Task to carry out
Write out again, exactly, the lines below starting at the one with "The height and width of the screenshot is (367, 778)." and ending at the one with "Click the camera icon in chat".

Listed entries
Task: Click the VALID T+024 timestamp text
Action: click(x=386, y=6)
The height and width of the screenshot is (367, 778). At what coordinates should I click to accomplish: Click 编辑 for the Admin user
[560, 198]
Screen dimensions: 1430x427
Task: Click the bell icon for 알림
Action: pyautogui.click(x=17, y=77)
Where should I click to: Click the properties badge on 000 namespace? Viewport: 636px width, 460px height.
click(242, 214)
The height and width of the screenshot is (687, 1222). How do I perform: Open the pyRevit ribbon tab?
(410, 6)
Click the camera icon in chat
==
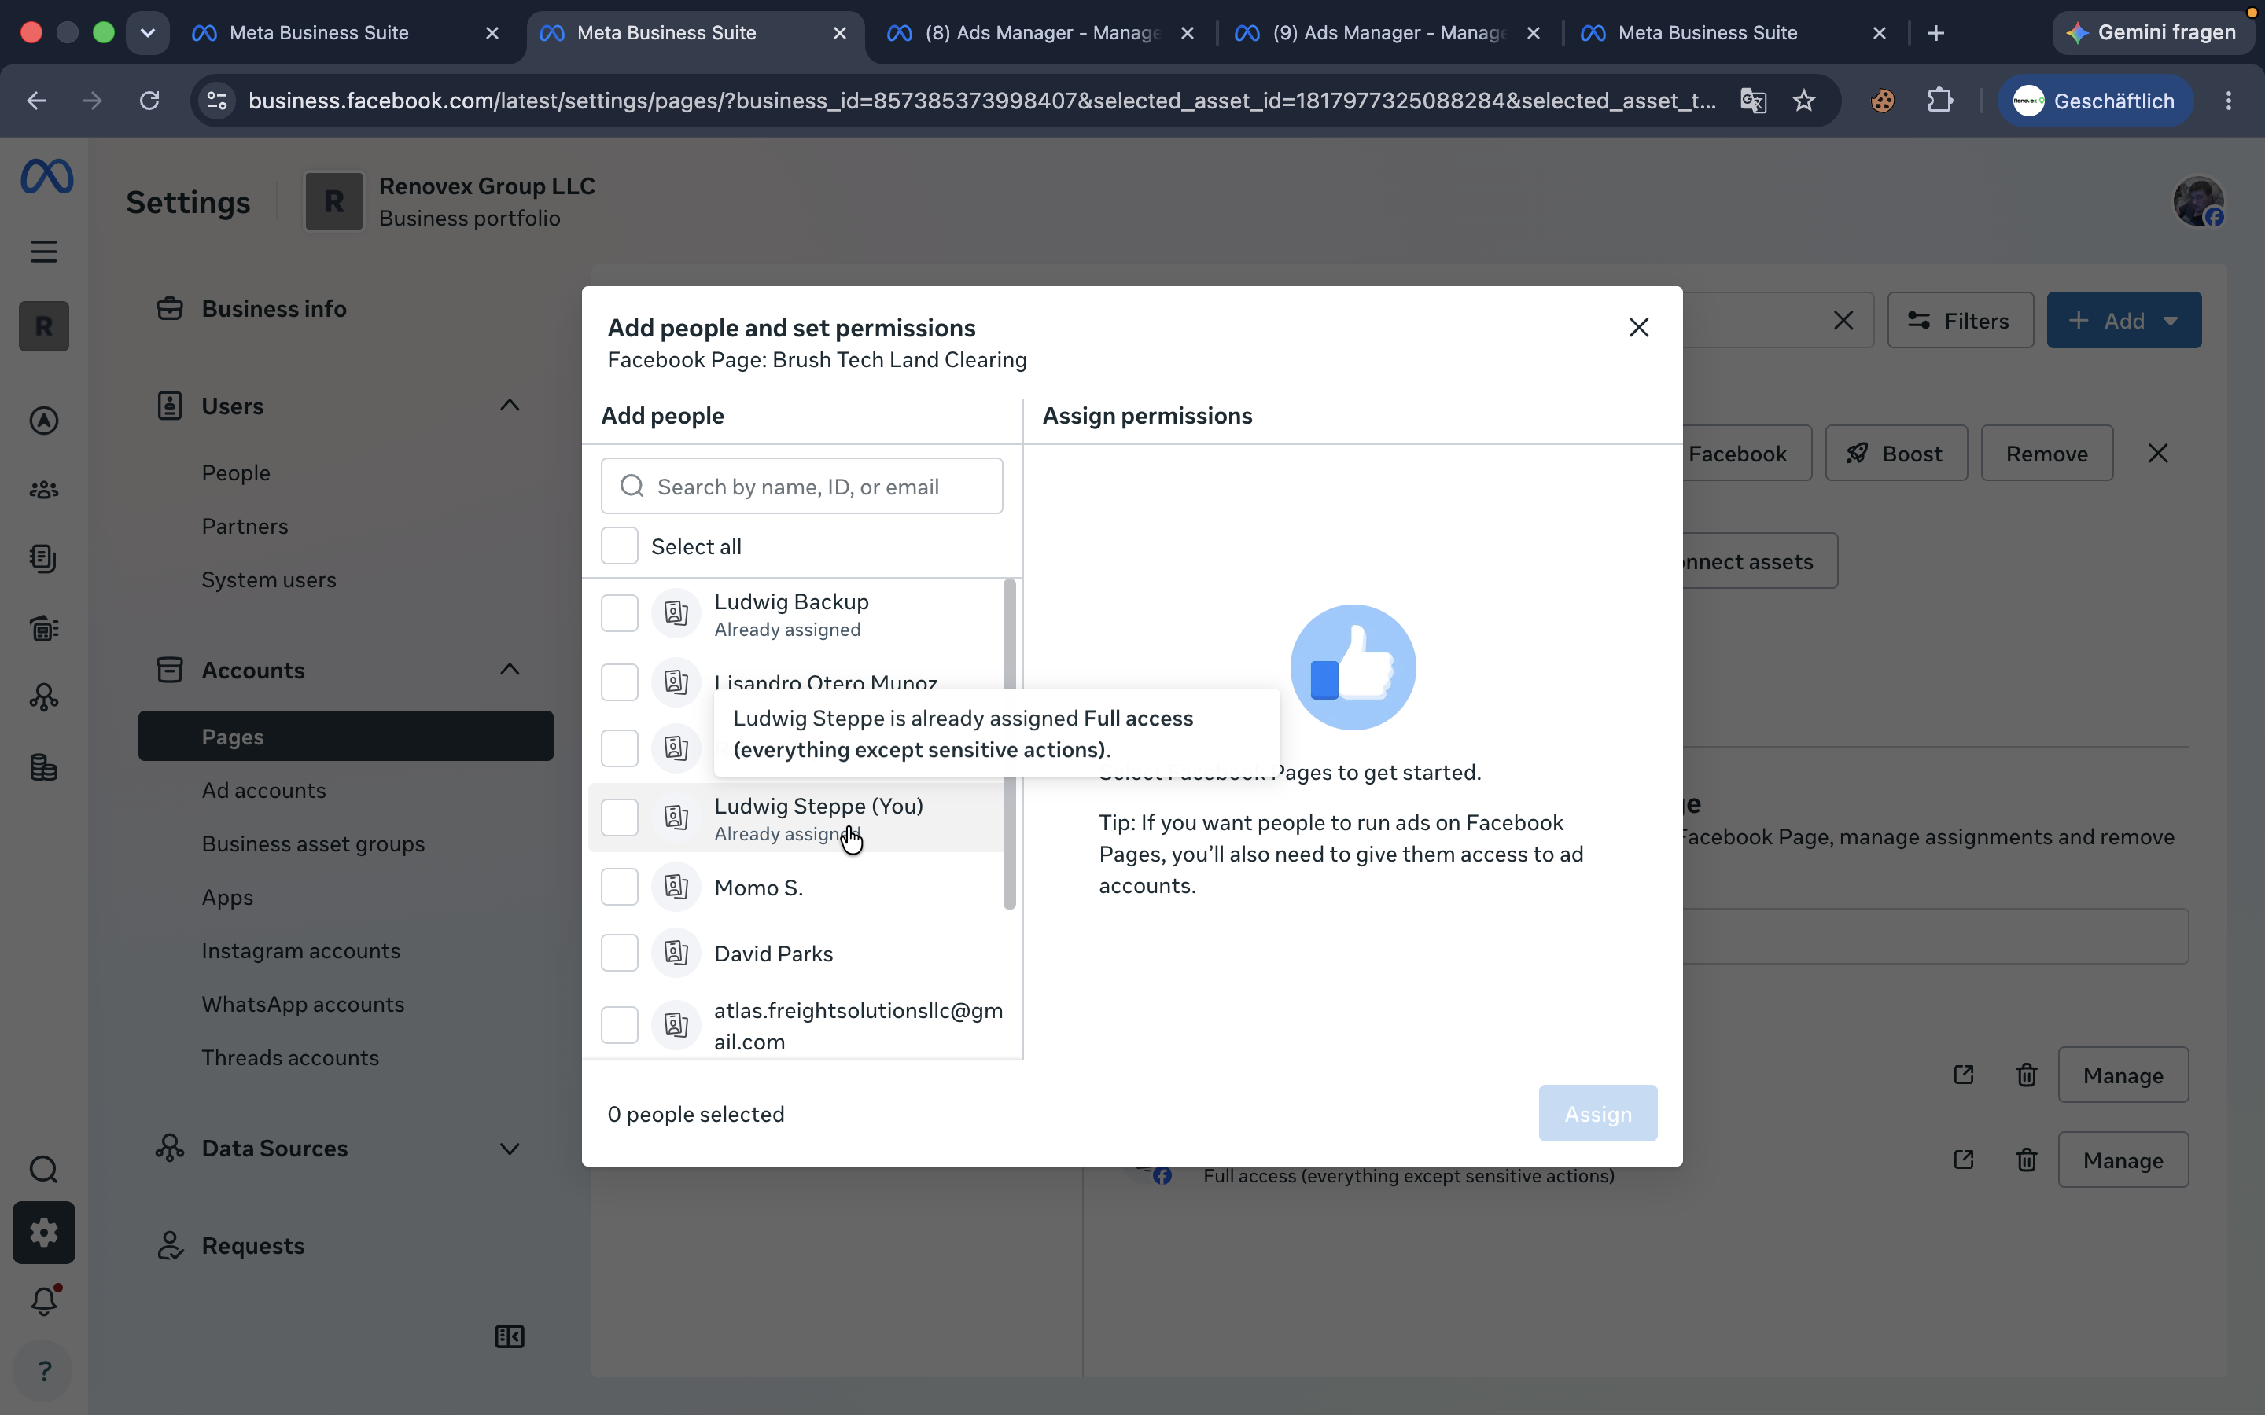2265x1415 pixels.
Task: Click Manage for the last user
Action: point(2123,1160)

Result of this task
The height and width of the screenshot is (367, 778). At what coordinates should I click to accomplish: Click 编辑 for the Admin user
[560, 198]
Screen dimensions: 1430x427
Task: Click the bell icon for 알림
Action: pyautogui.click(x=17, y=77)
Where should I click to: Click the properties badge on 000 namespace? Viewport: 636px width, 460px height.
click(242, 214)
The height and width of the screenshot is (687, 1222). How do I perform: Open the pyRevit ribbon tab?
(410, 6)
Click the camera icon in chat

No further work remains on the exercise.